To solve the integral

$\int \frac{1}{\sqrt{x} + \sqrt{1 - x}} \, dx$

Let's go through the steps:

Step 1: Substitution

We introduce a substitution to simplify the expression: Let $u = \sqrt{x} + \sqrt{1 - x}$, which implies that $\frac{1}{u} = \frac{1}{\sqrt{x} + \sqrt{1 - x}}$.

Now, differentiate both sides with respect to $x$:

$\frac{du}{dx} = \frac{1}{2\sqrt{x}} - \frac{1}{2\sqrt{1 - x}}$

From this, solving for $dx$ requires expressing this in terms of the new variable $u$, so we should now move on and explore ways to simplify this integral using trigonometric or more direct substitutions.

Step 2: Another Substitution (Trigonometric)

Let us substitute $x = \sin^2(\theta)$. Then:

$\sqrt{x} = \sin(\theta), \quad \sqrt{1 - x} = \cos(\theta)$

Thus, the integral becomes:

$\int \frac{1}{\sin(\theta) + \cos(\theta)} \cdot 2\sin(\theta)\cos(\theta) \, d\theta$

This can be simplified using trigonometric identities and integrating accordingly.

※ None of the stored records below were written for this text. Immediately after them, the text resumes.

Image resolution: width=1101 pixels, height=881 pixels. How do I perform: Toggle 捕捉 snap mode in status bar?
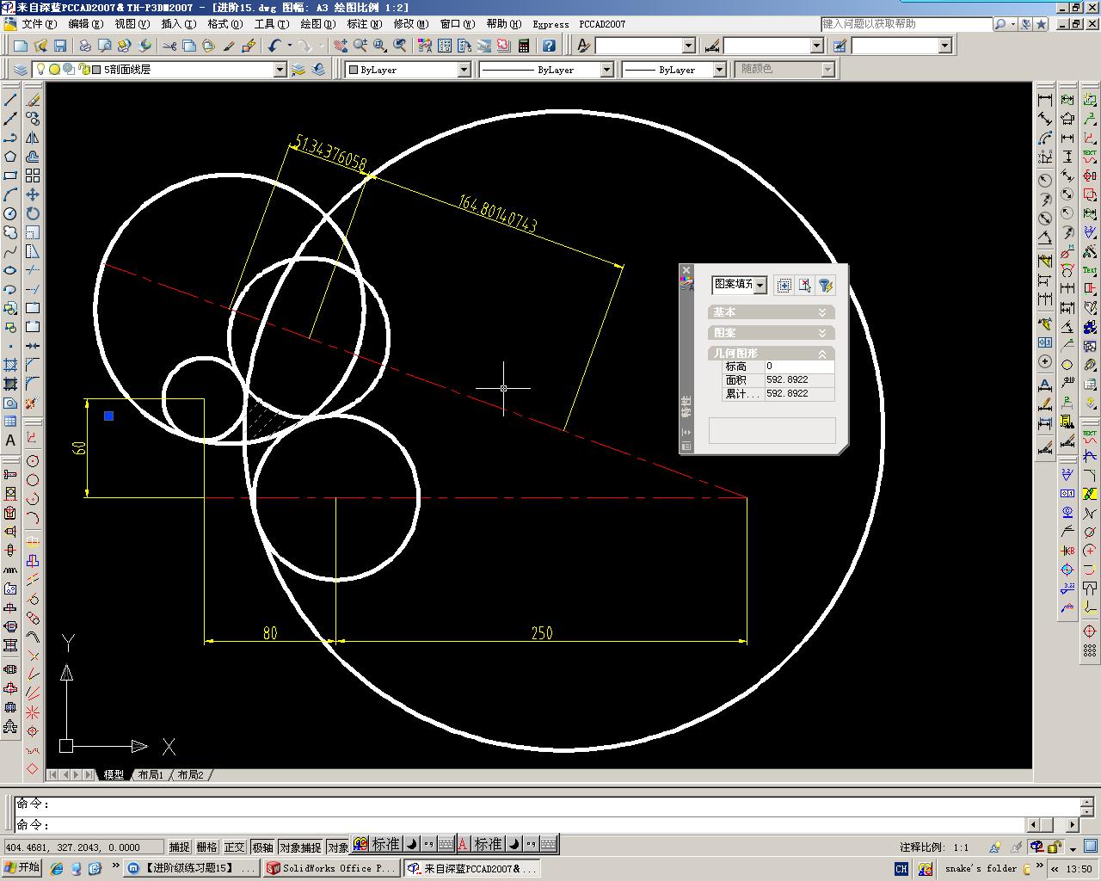(179, 847)
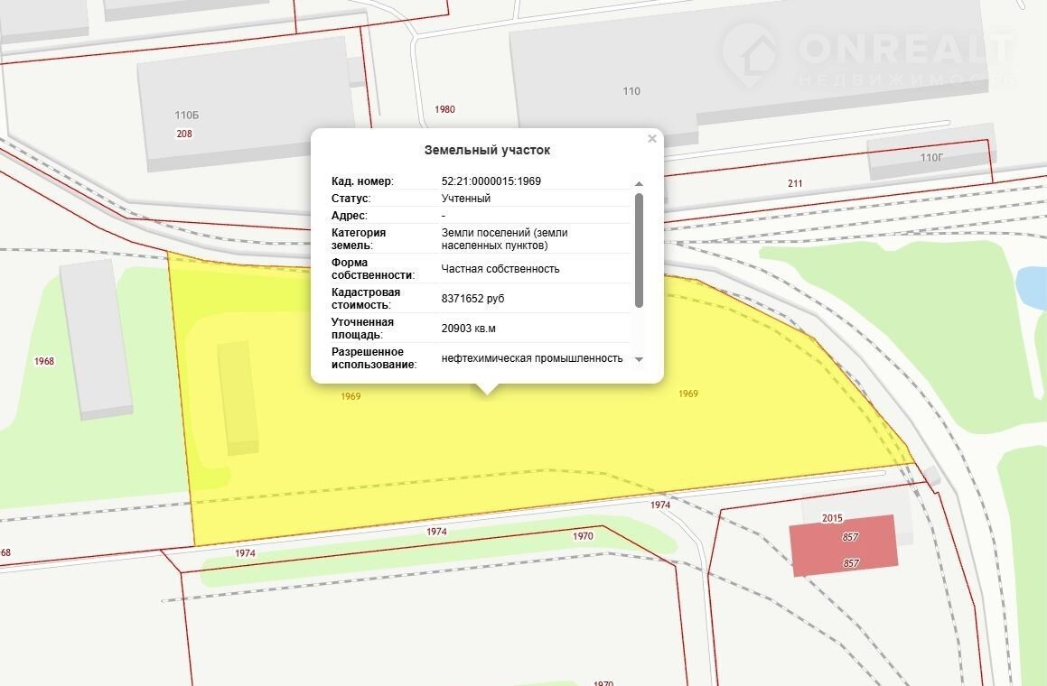Click parcel label 1968
The width and height of the screenshot is (1047, 686).
click(44, 361)
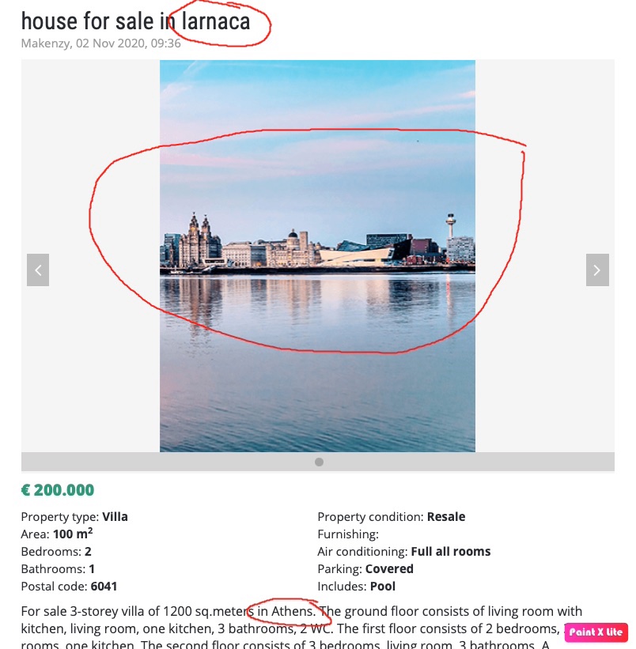The image size is (636, 649).
Task: Click the 'house for sale in larnaca' title
Action: point(135,21)
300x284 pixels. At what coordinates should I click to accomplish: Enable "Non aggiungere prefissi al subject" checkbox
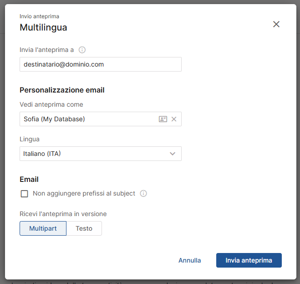[x=25, y=194]
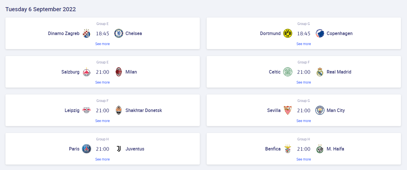Expand See more under Sevilla vs Man City
The height and width of the screenshot is (170, 407).
click(304, 121)
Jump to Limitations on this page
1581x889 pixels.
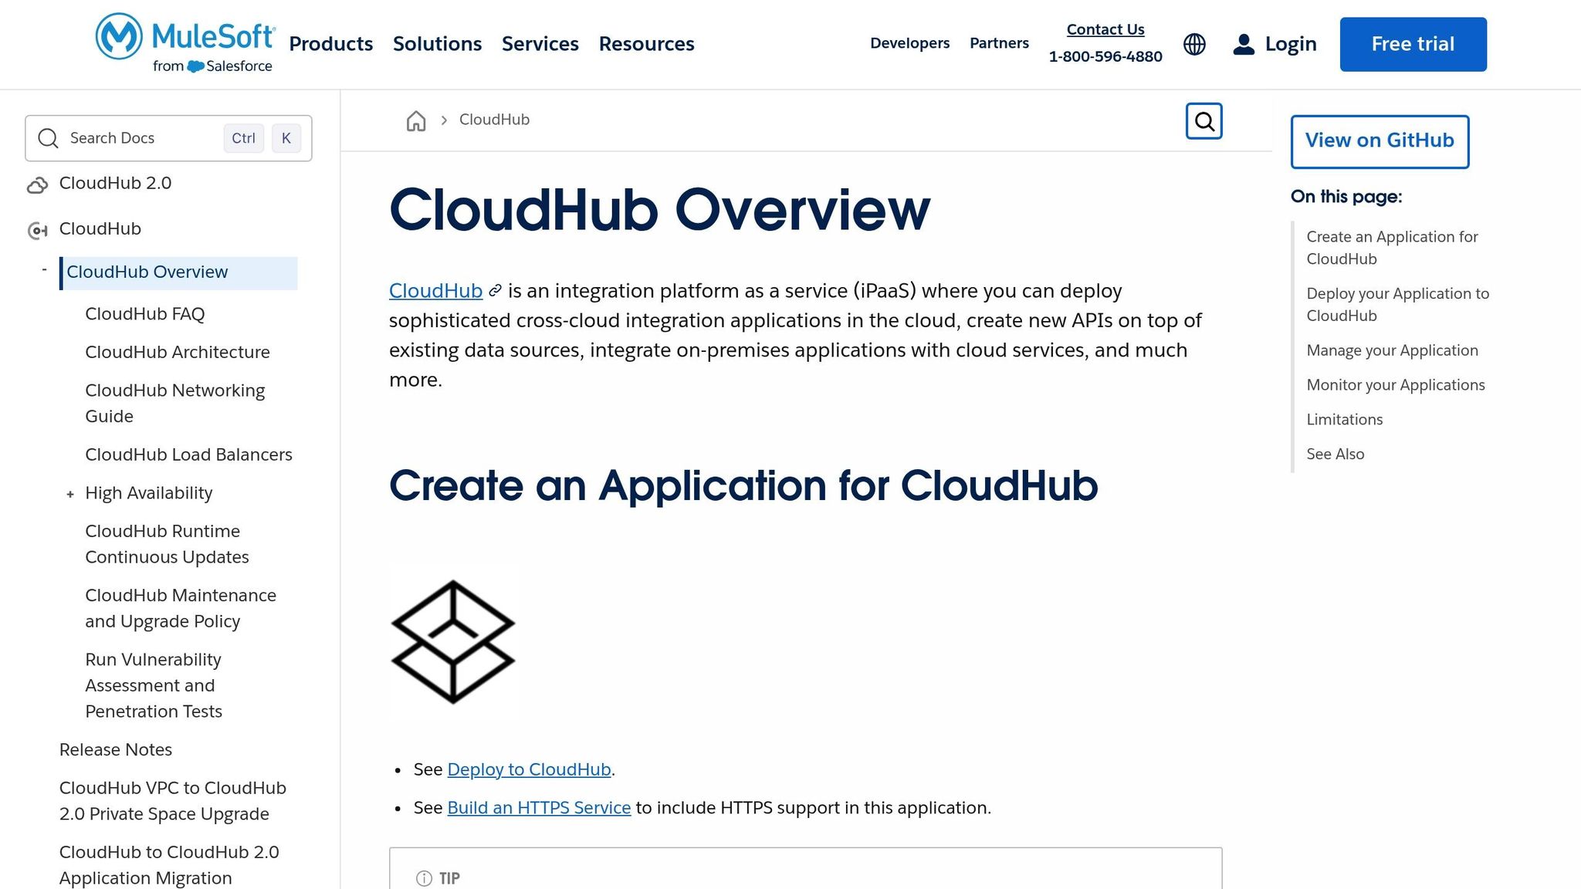[x=1344, y=419]
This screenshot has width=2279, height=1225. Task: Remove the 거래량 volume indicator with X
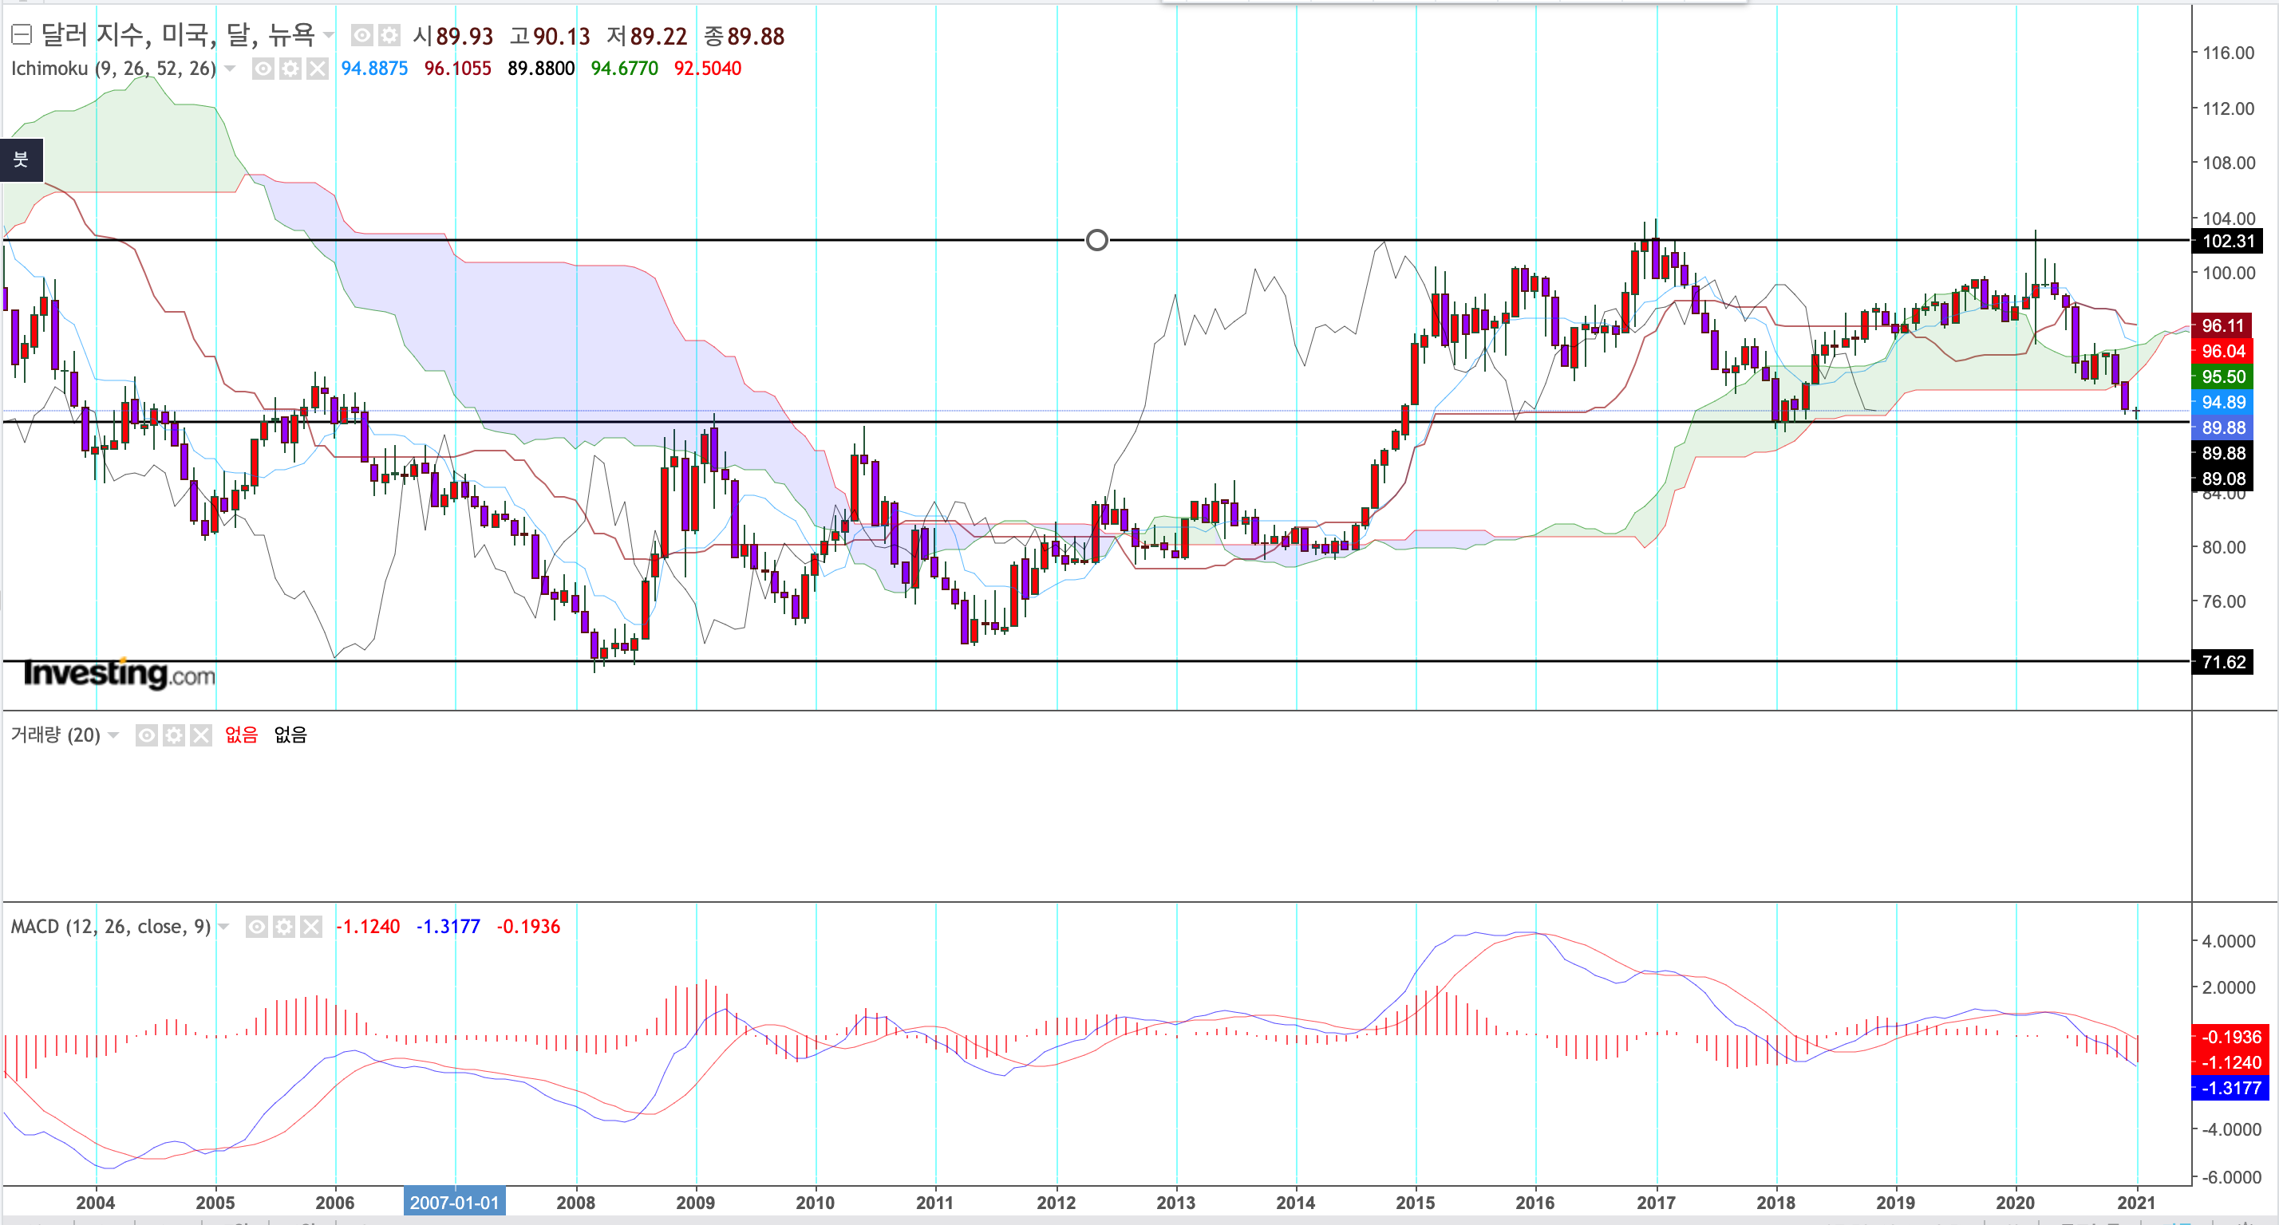pos(202,735)
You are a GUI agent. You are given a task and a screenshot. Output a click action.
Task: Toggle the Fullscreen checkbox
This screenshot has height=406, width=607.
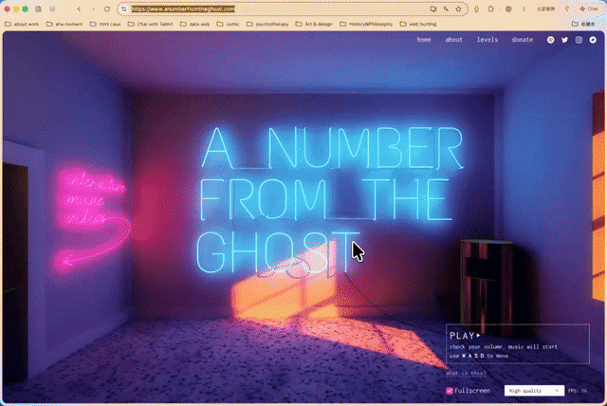click(x=450, y=391)
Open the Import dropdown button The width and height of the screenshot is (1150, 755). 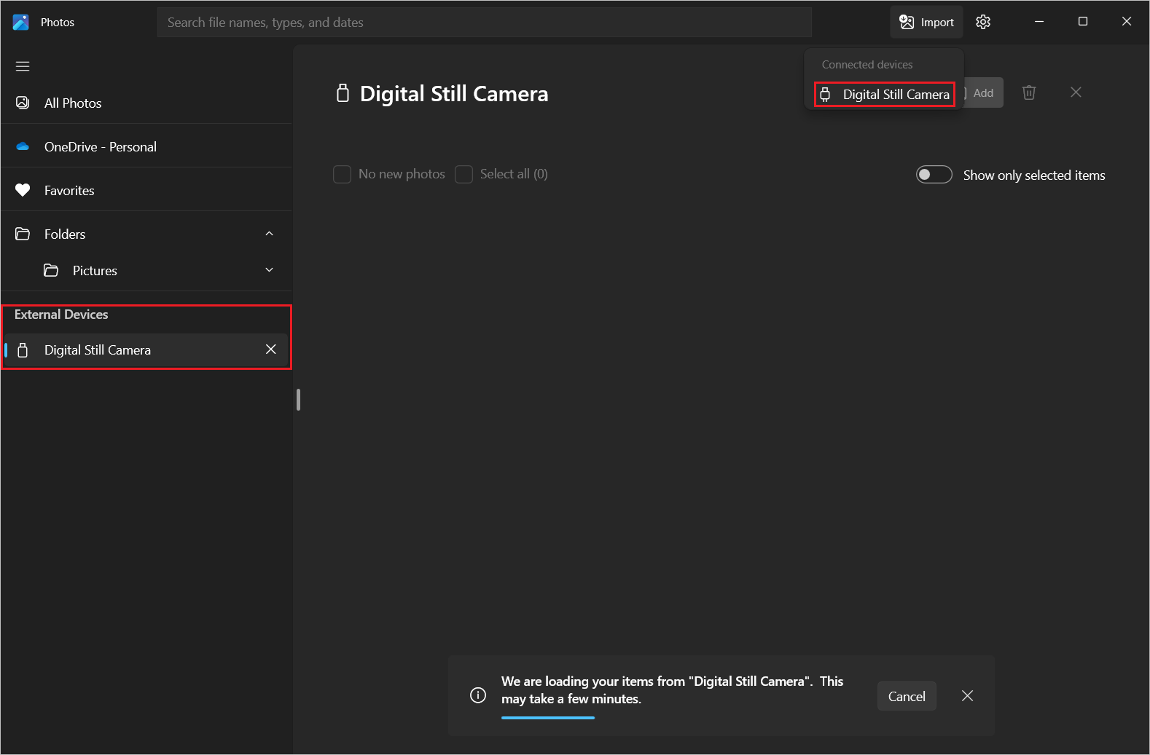pyautogui.click(x=926, y=22)
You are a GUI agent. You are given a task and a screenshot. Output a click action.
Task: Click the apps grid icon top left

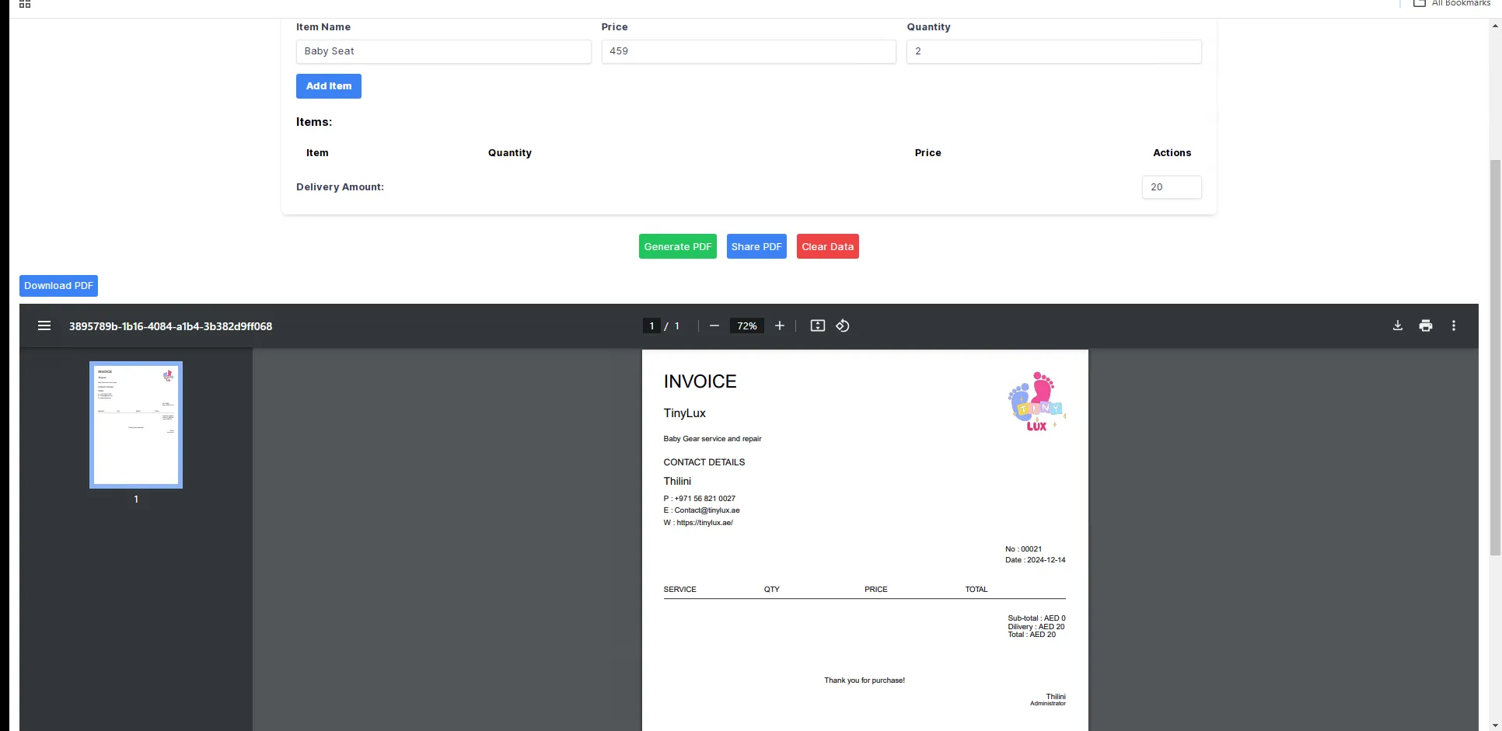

Let me compute this transformation and the final result for you.The integral in terms of the variable $\theta$ becomes:

$\frac{\sqrt{2}}{2} \left( \log\left(\tan\left(\frac{\theta}{2}\right) - 1 + \sqrt{2}\right) - \log\left(\tan\left(\frac{\theta}{2}\right) - \sqrt{2} - 1\right) \right)$

This is the result of transforming the integral using the substitution $x = \sin^2(\theta)$.

If you have any questions about this, or if you'd like to see how this result can be further interpreted or used in practice, feel free to ask!

Follow-up Questions:

1. How can this substitution method be applied to other integrals with square roots?
2. What other trigonometric substitutions are commonly useful in integrals?
3. How does the choice of substitution affect the difficulty of the problem?
4. Can the result of this integral be expressed in a simpler form?
5. What techniques can be used for integrals involving square roots and polynomials?

Tip: When faced with complicated integrals, trigonometric substitutions often simplify the problem by leveraging known identities.